John Fletcher raises a question we asked more than year ago – does the duty to first ‘do no harm’ apply to gambling meant to support public services?
In February 2012 we questioned the role Susan Pigott (VP at the Centre for Addiction and Mental Health) played in the recommendations made by the Drummond Commission to increase access to gambling in Ontario. The recommendation was one of many by the Commission that appears to throw the well-being of citizens overboard to shore up government finances.
How different is it for hospitals to do the same, given hospital lotteries have become so ubiquitous in Ontario? The CMAJ says it is contradictory to ban hospitals from selling tobacco while allowing them to promote another addictive habit – gambling.
Fletcher does say the CMAJ doesn’t know if hospital lotteries are “really addictive and potentially ruinous” to some players and their families.
“Should we not be sure if we are to bet the welfare of our patients and their loved ones on the assumption that lotteries are harmless?” he asks.

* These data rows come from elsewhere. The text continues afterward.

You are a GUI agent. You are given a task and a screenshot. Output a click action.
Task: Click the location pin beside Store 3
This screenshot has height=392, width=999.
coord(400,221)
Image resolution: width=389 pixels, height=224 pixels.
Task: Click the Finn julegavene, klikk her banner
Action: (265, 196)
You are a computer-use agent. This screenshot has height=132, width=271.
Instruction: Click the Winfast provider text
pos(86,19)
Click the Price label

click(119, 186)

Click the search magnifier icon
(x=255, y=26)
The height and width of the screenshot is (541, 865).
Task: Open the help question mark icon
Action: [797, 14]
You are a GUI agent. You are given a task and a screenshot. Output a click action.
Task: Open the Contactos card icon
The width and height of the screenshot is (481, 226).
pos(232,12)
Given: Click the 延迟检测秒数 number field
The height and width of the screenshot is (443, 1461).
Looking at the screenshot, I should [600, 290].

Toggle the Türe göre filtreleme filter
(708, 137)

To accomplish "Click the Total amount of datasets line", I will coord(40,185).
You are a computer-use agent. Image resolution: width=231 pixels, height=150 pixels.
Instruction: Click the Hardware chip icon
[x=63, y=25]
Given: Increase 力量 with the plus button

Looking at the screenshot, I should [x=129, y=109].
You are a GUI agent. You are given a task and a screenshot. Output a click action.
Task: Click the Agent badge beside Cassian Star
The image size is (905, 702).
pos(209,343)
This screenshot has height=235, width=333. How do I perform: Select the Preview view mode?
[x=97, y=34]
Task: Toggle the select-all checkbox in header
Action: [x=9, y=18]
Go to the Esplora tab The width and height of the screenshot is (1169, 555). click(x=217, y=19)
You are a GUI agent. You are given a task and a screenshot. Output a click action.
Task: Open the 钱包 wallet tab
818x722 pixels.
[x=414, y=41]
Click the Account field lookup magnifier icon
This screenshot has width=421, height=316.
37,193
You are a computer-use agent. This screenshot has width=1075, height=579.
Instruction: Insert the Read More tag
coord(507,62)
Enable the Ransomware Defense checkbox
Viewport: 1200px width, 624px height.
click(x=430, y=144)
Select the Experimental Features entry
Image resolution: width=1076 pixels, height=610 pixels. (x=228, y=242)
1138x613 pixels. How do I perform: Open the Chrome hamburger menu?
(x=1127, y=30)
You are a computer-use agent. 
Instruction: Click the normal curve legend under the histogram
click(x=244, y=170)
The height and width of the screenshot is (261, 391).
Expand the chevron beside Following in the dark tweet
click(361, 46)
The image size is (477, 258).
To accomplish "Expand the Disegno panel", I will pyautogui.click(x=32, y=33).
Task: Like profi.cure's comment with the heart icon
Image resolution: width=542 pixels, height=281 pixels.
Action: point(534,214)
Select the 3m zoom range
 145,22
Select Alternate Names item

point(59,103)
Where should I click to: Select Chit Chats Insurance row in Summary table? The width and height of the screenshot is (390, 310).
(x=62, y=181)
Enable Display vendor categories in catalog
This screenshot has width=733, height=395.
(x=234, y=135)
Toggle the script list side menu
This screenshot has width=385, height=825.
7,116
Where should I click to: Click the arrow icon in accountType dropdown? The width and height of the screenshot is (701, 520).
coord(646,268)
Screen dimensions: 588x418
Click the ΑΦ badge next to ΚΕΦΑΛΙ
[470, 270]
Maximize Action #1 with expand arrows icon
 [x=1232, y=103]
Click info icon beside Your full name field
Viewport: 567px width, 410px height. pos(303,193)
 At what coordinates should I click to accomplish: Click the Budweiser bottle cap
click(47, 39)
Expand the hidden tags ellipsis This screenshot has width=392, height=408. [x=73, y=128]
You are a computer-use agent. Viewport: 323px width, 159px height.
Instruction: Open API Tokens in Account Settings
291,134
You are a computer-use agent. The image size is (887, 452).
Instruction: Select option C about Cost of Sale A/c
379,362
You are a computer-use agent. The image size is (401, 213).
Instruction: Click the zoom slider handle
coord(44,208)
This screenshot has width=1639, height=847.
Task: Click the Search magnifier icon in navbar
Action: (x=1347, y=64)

Rather than scrap their lotteries, the CMAJ challenges hospitals to lead the way in showing us how to run ethical lotteries. That could include limiting the amount spent and banning bulk discounts.
The CMAJ doesn’t finger any specific hospital lottery. However, they could likely include the Princess Margaret lottery that sells $100 tickets but encourages purchasers to get five for $375 or The Hospital for Sick Kids, which suggests you can buy a $100 ticket or get 30 for $900. When we start talking about $900, this is no longer just a casual bet for most of us.